*** Opening Supplied information ***

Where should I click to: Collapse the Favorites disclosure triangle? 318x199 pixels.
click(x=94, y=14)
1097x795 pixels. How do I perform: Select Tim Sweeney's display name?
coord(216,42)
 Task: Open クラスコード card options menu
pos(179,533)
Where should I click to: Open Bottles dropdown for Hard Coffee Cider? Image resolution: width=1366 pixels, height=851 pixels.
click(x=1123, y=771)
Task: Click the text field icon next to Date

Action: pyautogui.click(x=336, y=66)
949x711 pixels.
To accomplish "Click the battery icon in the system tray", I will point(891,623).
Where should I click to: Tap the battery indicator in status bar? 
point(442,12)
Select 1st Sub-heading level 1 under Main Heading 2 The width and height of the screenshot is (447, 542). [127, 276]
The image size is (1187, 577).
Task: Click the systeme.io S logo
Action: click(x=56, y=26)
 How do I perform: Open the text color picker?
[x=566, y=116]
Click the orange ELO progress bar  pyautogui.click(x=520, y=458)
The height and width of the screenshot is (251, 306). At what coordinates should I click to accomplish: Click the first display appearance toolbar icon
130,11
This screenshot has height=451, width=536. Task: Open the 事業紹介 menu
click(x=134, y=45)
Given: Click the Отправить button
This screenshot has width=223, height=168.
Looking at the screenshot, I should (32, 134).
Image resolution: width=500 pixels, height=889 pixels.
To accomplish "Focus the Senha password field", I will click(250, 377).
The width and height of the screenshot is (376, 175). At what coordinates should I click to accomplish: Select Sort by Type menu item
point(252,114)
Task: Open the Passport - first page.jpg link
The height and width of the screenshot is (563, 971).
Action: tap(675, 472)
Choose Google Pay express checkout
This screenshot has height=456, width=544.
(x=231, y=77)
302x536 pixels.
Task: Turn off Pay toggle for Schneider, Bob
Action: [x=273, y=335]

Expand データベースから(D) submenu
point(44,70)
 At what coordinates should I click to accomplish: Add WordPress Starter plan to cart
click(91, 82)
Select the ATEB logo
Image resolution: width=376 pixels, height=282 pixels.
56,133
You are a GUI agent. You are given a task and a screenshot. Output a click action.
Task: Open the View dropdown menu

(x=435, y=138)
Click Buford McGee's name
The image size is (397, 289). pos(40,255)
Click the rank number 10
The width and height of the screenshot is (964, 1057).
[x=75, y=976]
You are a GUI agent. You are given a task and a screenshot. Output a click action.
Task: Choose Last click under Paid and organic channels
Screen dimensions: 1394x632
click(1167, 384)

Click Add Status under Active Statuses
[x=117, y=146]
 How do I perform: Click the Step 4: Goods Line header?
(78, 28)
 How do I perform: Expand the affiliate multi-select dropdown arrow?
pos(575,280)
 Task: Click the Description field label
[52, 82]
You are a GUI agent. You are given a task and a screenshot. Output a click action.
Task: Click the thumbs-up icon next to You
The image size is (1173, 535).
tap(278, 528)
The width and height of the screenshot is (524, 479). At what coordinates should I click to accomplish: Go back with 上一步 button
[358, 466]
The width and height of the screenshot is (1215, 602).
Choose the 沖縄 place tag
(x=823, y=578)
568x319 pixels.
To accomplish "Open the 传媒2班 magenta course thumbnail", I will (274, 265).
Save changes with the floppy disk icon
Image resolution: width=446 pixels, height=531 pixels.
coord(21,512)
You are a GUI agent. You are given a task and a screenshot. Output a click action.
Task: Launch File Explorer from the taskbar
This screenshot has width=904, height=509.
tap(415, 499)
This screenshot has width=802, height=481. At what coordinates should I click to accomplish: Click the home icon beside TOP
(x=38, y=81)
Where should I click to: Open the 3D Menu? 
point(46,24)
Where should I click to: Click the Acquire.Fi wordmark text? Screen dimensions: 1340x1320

*** Closing Supplied information ***

◆ **Exercise**
The entries are to be duplicated exactly, with nothing changed.

◆ **Written reply**
Where should I click to: Collapse the Favorites disclosure triangle? 318x199 pixels.
click(x=94, y=14)
1097x795 pixels. How do I perform: Select Tim Sweeney's display name?
coord(216,42)
 Task: Open クラスコード card options menu
pos(179,533)
Where should I click to: Open Bottles dropdown for Hard Coffee Cider? Image resolution: width=1366 pixels, height=851 pixels.
click(x=1123, y=771)
Task: Click the text field icon next to Date

Action: pyautogui.click(x=336, y=66)
949x711 pixels.
To accomplish "Click the battery icon in the system tray", I will point(891,623).
Where should I click to: Tap the battery indicator in status bar? 
point(442,12)
Select 1st Sub-heading level 1 under Main Heading 2 The width and height of the screenshot is (447, 542). [127, 276]
The image size is (1187, 577).
Task: Click the systeme.io S logo
Action: click(x=56, y=26)
 How do I perform: Open the text color picker?
[x=566, y=116]
Click the orange ELO progress bar  pyautogui.click(x=520, y=458)
The height and width of the screenshot is (251, 306). At what coordinates should I click to accomplish: Click the first display appearance toolbar icon
130,11
This screenshot has height=451, width=536. Task: Open the 事業紹介 menu
click(x=134, y=45)
Given: Click the Отправить button
This screenshot has width=223, height=168.
Looking at the screenshot, I should (32, 134).
Image resolution: width=500 pixels, height=889 pixels.
To accomplish "Focus the Senha password field", I will click(250, 377).
The width and height of the screenshot is (376, 175). At what coordinates should I click to accomplish: Select Sort by Type menu item
point(252,114)
Task: Open the Passport - first page.jpg link
The height and width of the screenshot is (563, 971).
Action: tap(675, 472)
Choose Google Pay express checkout
This screenshot has height=456, width=544.
(x=231, y=77)
302x536 pixels.
Task: Turn off Pay toggle for Schneider, Bob
Action: [x=273, y=335]

Expand データベースから(D) submenu
point(44,70)
 At what coordinates should I click to accomplish: Add WordPress Starter plan to cart
click(91, 82)
Select the ATEB logo
Image resolution: width=376 pixels, height=282 pixels.
56,133
You are a GUI agent. You are given a task and a screenshot. Output a click action.
Task: Open the View dropdown menu

(x=435, y=138)
Click Buford McGee's name
The image size is (397, 289). pos(40,255)
Click the rank number 10
The width and height of the screenshot is (964, 1057).
[x=75, y=976]
You are a GUI agent. You are given a task and a screenshot. Output a click action.
Task: Choose Last click under Paid and organic channels
Screen dimensions: 1394x632
click(1167, 384)

Click Add Status under Active Statuses
[x=117, y=146]
 How do I perform: Click the Step 4: Goods Line header?
(78, 28)
 How do I perform: Expand the affiliate multi-select dropdown arrow?
pos(575,280)
 Task: Click the Description field label
[52, 82]
You are a GUI agent. You are given a task and a screenshot. Output a click action.
Task: Click the thumbs-up icon next to You
The image size is (1173, 535).
tap(278, 528)
The width and height of the screenshot is (524, 479). At what coordinates should I click to accomplish: Go back with 上一步 button
[358, 466]
The width and height of the screenshot is (1215, 602).
Choose the 沖縄 place tag
(x=823, y=578)
568x319 pixels.
To accomplish "Open the 传媒2班 magenta course thumbnail", I will (274, 265).
Save changes with the floppy disk icon
Image resolution: width=446 pixels, height=531 pixels.
coord(21,512)
You are a GUI agent. You are given a task and a screenshot. Output a click action.
Task: Launch File Explorer from the taskbar
This screenshot has width=904, height=509.
tap(415, 499)
This screenshot has width=802, height=481. At what coordinates should I click to accomplish: Click the home icon beside TOP
(x=38, y=81)
Where should I click to: Open the 3D Menu? 
point(46,24)
Where should I click to: Click the Acquire.Fi wordmark text? Screen dimensions: 1340x1320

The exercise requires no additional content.